Brief
In the article below on Myles Garrett's Pro Bowl injury, copy word for word the passage that starts at "In spite of" and stops after "non-football Pro Bowl.".

The primary driving force behind the elimination of the Pro Bowl as an actual football game was the matter of player safety. Not every player who participated in the inaugural Pro Bowl Games last weekend managed to make it out unscathed.
Cleveland Browns All-Pro edge rusher Myles Garrett suffered a dislocated toe in an obstacle course against Brian Burns. It did not occur during any of the three flag football games, which are 7-on-7 events excluding defensive linemen.
In spite of the injury, however, it’s since been reported that the toe was able to be popped back into place. X-rays came back negative, and he is expected to have avoided the need for surgery. A bullet dodged for the first non-football Pro Bowl.
Garrett is one of the most prominent defenders in the sport today, a four-time Pro Bowler over six seasons. He has compiled 16 sacks in each of the past two seasons. Prior to 2021, that would have tied the Pittsburgh Steelers’ all-time franchise record.
He would likely be a five-time consecutive Pro Bowler and All-Pro if not for the interruption of the 2019 season. Already on pace for a career year with 10 sacks in 10 games, Garrett earned a suspension for the remainder of the season after striking Steelers quarterback Mason Rudolph on the head with Rudolph’s own helmet. He didn’t make the Pro Bowl or All-Pro list that season, but he has every other year since 2018.

Recorded information

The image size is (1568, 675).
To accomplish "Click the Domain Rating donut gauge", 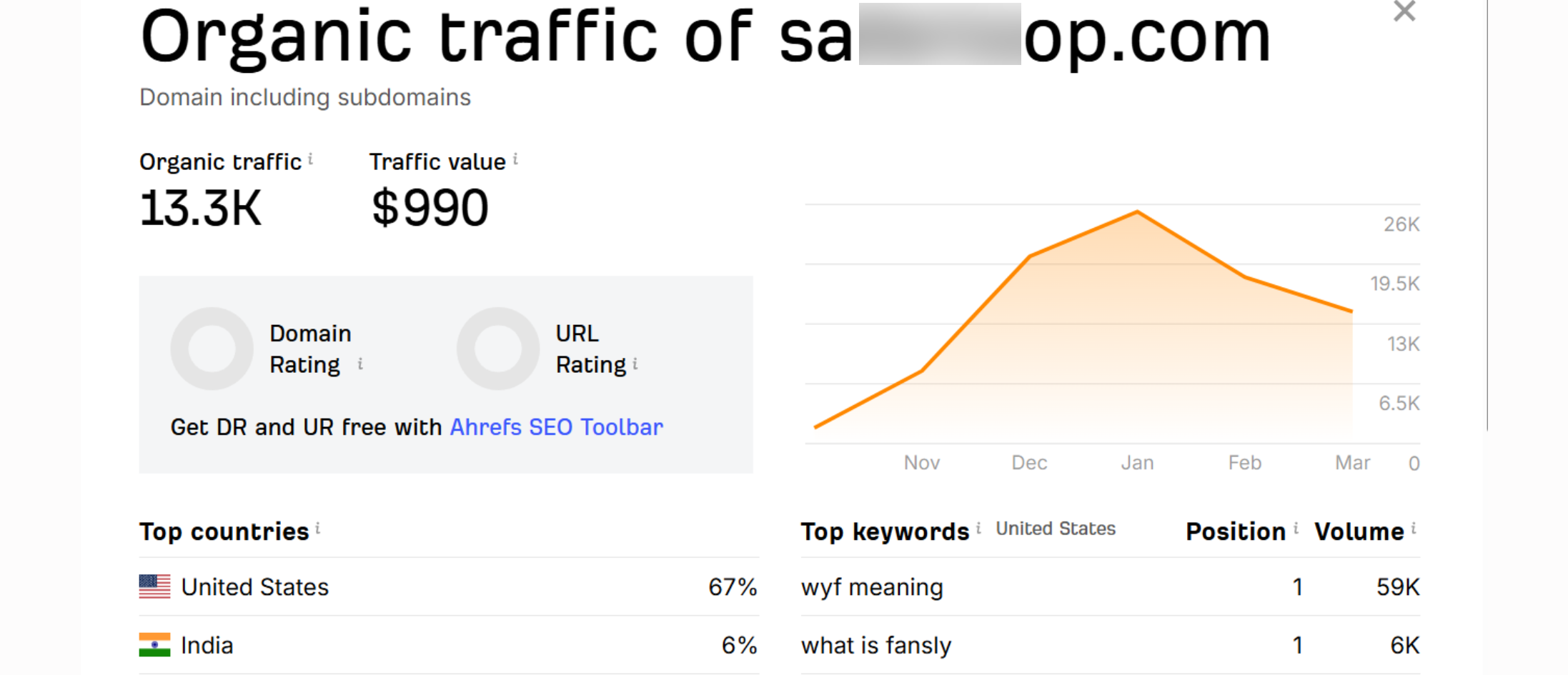I will pos(212,349).
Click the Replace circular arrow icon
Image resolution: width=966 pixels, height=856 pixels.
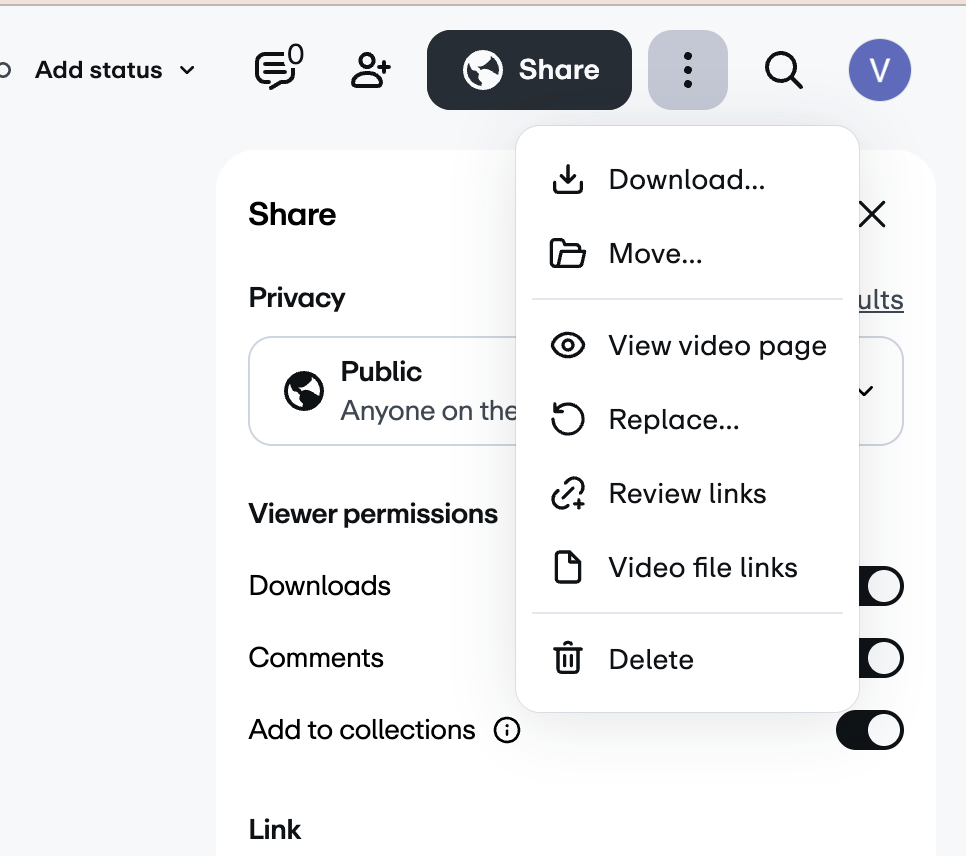pos(568,420)
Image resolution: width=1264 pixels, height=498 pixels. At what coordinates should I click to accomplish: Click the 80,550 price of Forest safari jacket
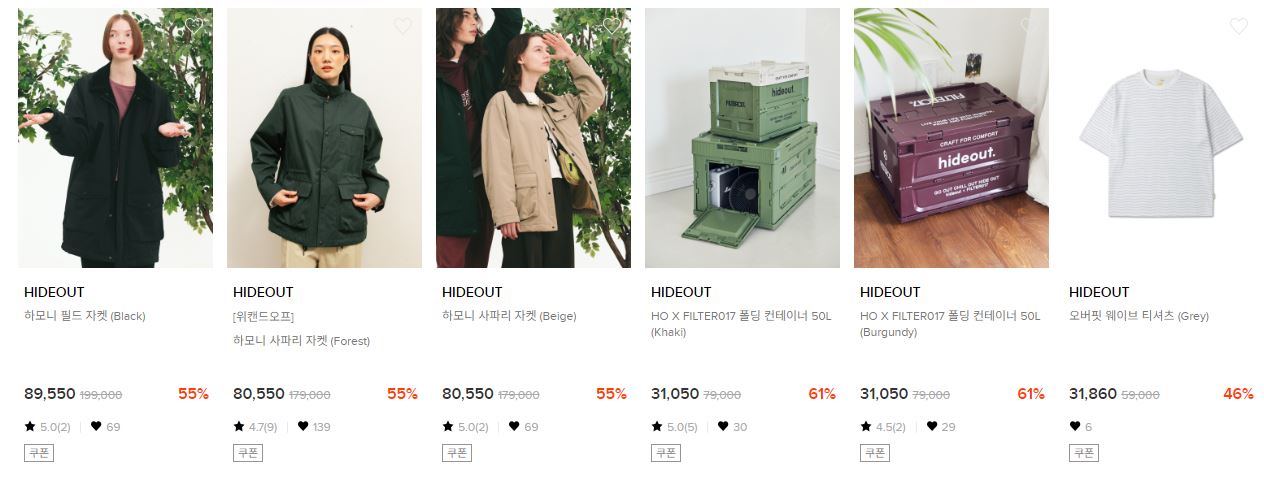259,394
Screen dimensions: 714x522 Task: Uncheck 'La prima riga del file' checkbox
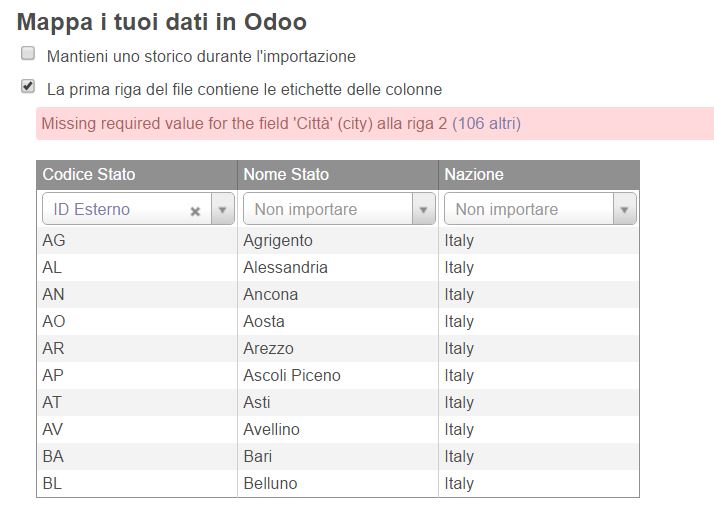[x=28, y=87]
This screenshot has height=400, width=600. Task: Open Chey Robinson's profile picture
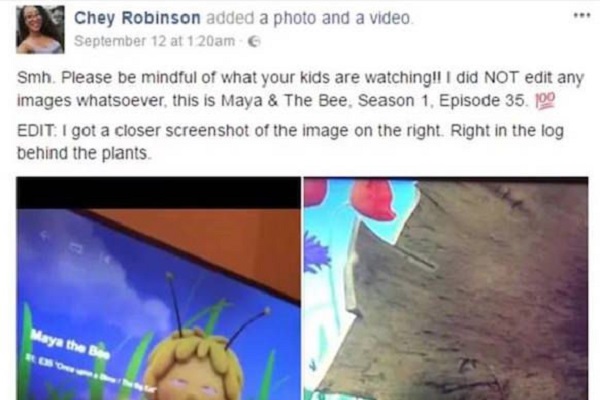pos(40,29)
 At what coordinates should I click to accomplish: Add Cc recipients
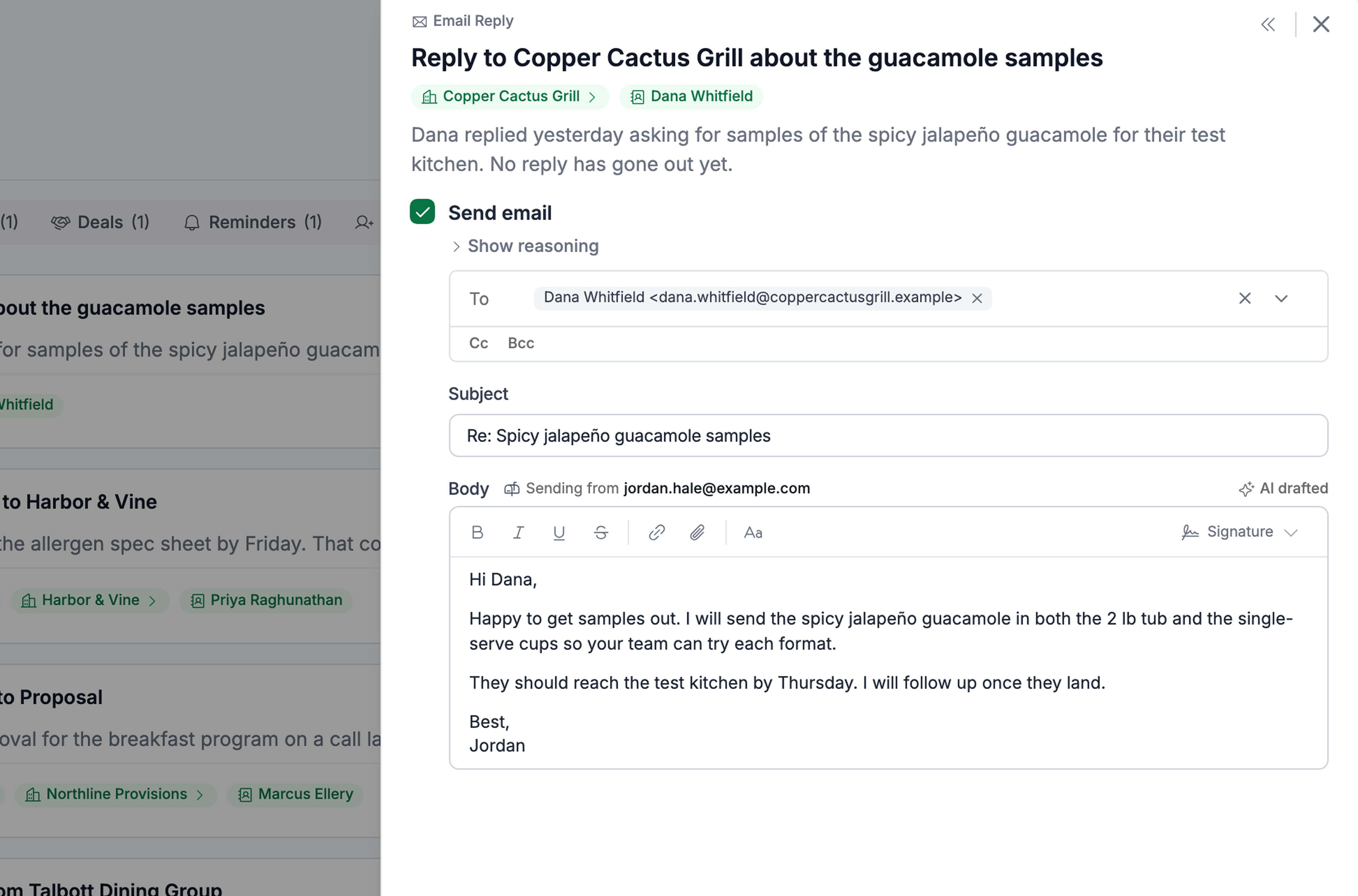478,343
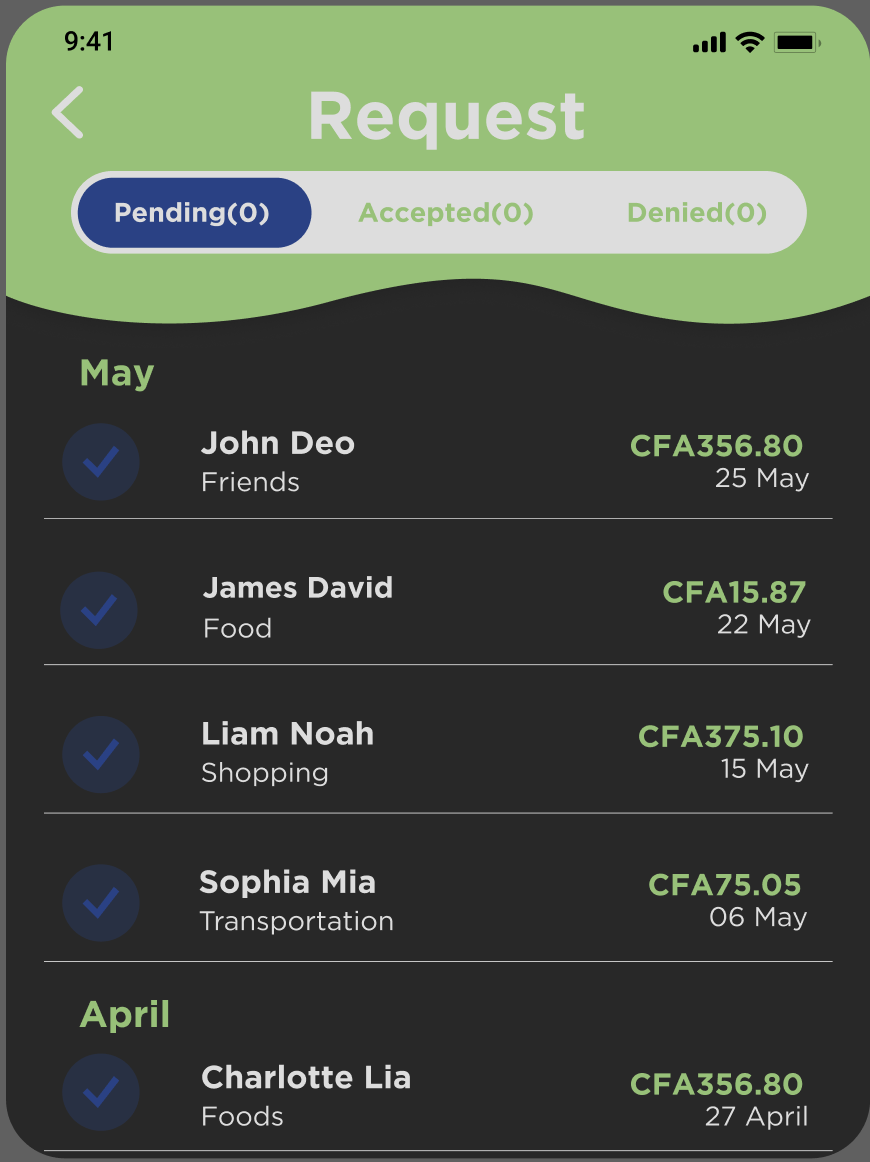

Response area
In spite of the injury, however, it’s since been reported that the toe was able to be popped back into place. X-rays came back negative, and he is expected to have avoided the need for surgery. A bullet dodged for the first non-football Pro Bowl.